Exercise brief: Lines before the one containing "The height and width of the screenshot is (405, 800)." are left out; return that line and all lines after it, exactly, through the end of the records below.

##### Data to use

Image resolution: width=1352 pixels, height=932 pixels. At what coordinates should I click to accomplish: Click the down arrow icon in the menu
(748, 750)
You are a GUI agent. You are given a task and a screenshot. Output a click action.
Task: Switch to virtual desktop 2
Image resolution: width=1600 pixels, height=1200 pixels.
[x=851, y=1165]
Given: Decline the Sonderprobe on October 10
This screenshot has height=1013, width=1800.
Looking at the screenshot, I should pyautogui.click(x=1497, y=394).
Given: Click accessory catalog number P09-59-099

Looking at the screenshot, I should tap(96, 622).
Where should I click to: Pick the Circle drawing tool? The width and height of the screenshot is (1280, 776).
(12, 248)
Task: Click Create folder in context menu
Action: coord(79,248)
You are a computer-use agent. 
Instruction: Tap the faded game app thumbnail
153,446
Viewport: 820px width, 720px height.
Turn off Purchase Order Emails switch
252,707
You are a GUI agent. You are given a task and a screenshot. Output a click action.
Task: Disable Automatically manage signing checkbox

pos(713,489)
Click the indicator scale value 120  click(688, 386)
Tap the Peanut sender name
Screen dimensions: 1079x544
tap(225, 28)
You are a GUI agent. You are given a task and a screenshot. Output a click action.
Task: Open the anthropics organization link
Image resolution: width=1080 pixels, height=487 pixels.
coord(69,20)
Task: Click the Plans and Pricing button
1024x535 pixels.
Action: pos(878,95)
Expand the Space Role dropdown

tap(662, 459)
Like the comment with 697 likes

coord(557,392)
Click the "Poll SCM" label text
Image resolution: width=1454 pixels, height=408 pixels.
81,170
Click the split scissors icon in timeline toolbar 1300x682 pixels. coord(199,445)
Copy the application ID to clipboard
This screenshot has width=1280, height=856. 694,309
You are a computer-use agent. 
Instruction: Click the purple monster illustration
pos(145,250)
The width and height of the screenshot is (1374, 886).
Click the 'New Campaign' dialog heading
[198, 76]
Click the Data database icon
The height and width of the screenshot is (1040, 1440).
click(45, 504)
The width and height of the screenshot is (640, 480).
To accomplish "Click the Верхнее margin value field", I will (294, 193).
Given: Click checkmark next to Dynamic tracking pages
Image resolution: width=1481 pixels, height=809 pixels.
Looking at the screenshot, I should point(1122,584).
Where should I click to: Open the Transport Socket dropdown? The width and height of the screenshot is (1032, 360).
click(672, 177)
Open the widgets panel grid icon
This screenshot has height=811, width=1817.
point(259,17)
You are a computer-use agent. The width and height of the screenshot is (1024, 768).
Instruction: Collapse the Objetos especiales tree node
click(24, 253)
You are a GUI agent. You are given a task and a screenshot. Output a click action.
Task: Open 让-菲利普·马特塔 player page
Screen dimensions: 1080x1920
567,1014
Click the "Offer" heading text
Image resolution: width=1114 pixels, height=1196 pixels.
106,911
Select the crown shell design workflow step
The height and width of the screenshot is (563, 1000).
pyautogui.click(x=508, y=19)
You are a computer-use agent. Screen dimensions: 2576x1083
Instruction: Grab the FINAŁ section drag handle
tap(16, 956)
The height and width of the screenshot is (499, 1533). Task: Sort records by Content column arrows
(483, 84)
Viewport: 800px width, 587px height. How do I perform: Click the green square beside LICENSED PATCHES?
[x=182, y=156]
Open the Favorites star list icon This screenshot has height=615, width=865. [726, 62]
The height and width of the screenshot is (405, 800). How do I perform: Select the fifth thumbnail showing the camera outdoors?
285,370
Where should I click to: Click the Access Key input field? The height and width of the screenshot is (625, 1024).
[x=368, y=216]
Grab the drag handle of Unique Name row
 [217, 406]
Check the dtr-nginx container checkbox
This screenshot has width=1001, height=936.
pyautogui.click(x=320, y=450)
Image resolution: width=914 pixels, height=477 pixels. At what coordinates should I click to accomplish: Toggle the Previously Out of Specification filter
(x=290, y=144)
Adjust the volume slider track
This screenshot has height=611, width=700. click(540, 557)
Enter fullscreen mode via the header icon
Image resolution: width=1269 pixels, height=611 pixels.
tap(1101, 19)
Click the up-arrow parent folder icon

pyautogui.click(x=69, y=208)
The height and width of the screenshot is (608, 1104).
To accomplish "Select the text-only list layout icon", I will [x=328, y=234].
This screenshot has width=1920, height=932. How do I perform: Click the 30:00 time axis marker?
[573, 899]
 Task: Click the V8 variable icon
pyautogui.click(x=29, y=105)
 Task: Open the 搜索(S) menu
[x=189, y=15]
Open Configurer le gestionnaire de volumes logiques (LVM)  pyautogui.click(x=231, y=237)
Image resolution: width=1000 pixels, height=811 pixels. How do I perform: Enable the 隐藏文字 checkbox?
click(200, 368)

##########

Solution for this exercise:
The height and width of the screenshot is (405, 800). How do I perform: Select the fifth thumbnail showing the camera outdoors?
285,370
Where should I click to: Click the Access Key input field? The height and width of the screenshot is (625, 1024).
[x=368, y=216]
Grab the drag handle of Unique Name row
 [217, 406]
Check the dtr-nginx container checkbox
This screenshot has width=1001, height=936.
pyautogui.click(x=320, y=450)
Image resolution: width=914 pixels, height=477 pixels. At what coordinates should I click to accomplish: Toggle the Previously Out of Specification filter
(x=290, y=144)
Adjust the volume slider track
This screenshot has height=611, width=700. click(540, 557)
Enter fullscreen mode via the header icon
Image resolution: width=1269 pixels, height=611 pixels.
tap(1101, 19)
Click the up-arrow parent folder icon

pyautogui.click(x=69, y=208)
The height and width of the screenshot is (608, 1104).
To accomplish "Select the text-only list layout icon", I will [x=328, y=234].
This screenshot has width=1920, height=932. How do I perform: Click the 30:00 time axis marker?
[573, 899]
 Task: Click the V8 variable icon
pyautogui.click(x=29, y=105)
 Task: Open the 搜索(S) menu
[x=189, y=15]
Open Configurer le gestionnaire de volumes logiques (LVM)  pyautogui.click(x=231, y=237)
Image resolution: width=1000 pixels, height=811 pixels. How do I perform: Enable the 隐藏文字 checkbox?
click(200, 368)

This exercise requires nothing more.